Checking for ignored return values should be done by the compiler: -Wunused-result should be on by default for gcc, but I might be wrong (however, adding it to the bddisasm and bdshemu makefiles does not trigger any warnings).

elfring commented 3 years ago

I suggest to take another look at the possible detection of remaining questionable source code places.

ianichitei commented 3 years ago

-Wunused-result should be on by default for gcc, but I might be wrong

This is incorrect, as the docs put it:

-Wno-unused-result Do not warn if a caller of a function marked with attribute warn_unused_result (see Function Attributes) does not use its return value. The default is -Wunused-result.

But, as I said, explicitly adding -Wunused-result to bddisasm and bdshemu does not trigger any warnings.

More checks can be added, I agree (there's always something extra that can be checked).

For the core libraries there is also support for fuzzing (which includes support for sanitizers like ASAN and MSAN).

elfring commented 3 years ago

Is it interesting anyhow that source code places could be reconsidered also according to two function names which I mentioned for this issue initially?

ianichitei commented 3 years ago

I suppose you're asking about this.

Would you like to add more error handling for return values from functions like the following?

The fread problem is in the fuzzer harness. That's not critical, and there's no reliable way of treating it in my opinion. I can retry to read parts of the file a few times and then just give up, but either way I'm going to ignore a fuzz input. The printf problem is not really a problem. Again, there's no reliable way of reporting a printf error to the user, and I think that most projects don't try to treat printf errors in any way.

elfring commented 3 years ago

I found just a few source code places for further development considerations in this software.

ianichitei commented 3 years ago
  • Would you like to recheck the capabilities of other known analysis tools accordingly?

I'm considering clang tidy, but at the moment I don't have any patches for that. If you want to make one I'll gladly review it. Our internal build system also uses sonarqube, but I haven't looked into using that with GitHub yet.

  • I propose that you reconsider the views for consistent error reporting.

Fixing the fread and printf issues does not add any value to the project. The first one is in a tool that is not used in production or by a person, but by an automated process. The second one is just a printf error - how do you propose treating these?
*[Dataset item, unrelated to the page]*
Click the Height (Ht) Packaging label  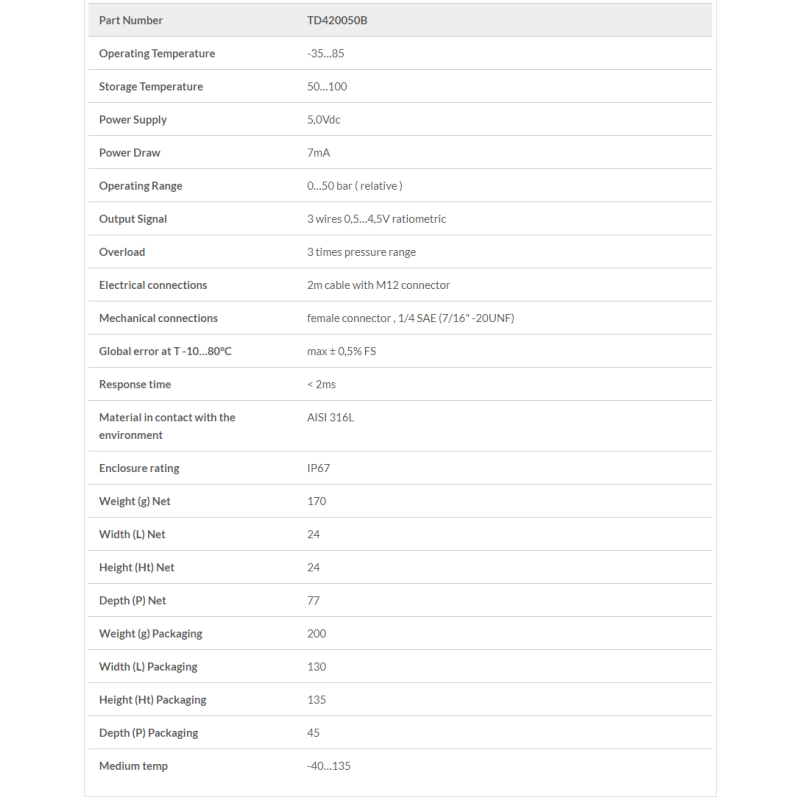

elfring commented 3 years ago

Fixing the fread and printf issues does not add any value to the project.

I present other software development opinions for this aspect.

The second one is just a printf error - how do you propose treating these?

There are return values (which should not be ignored) provided by such functions. Function call failures can be reported in some ways as usual.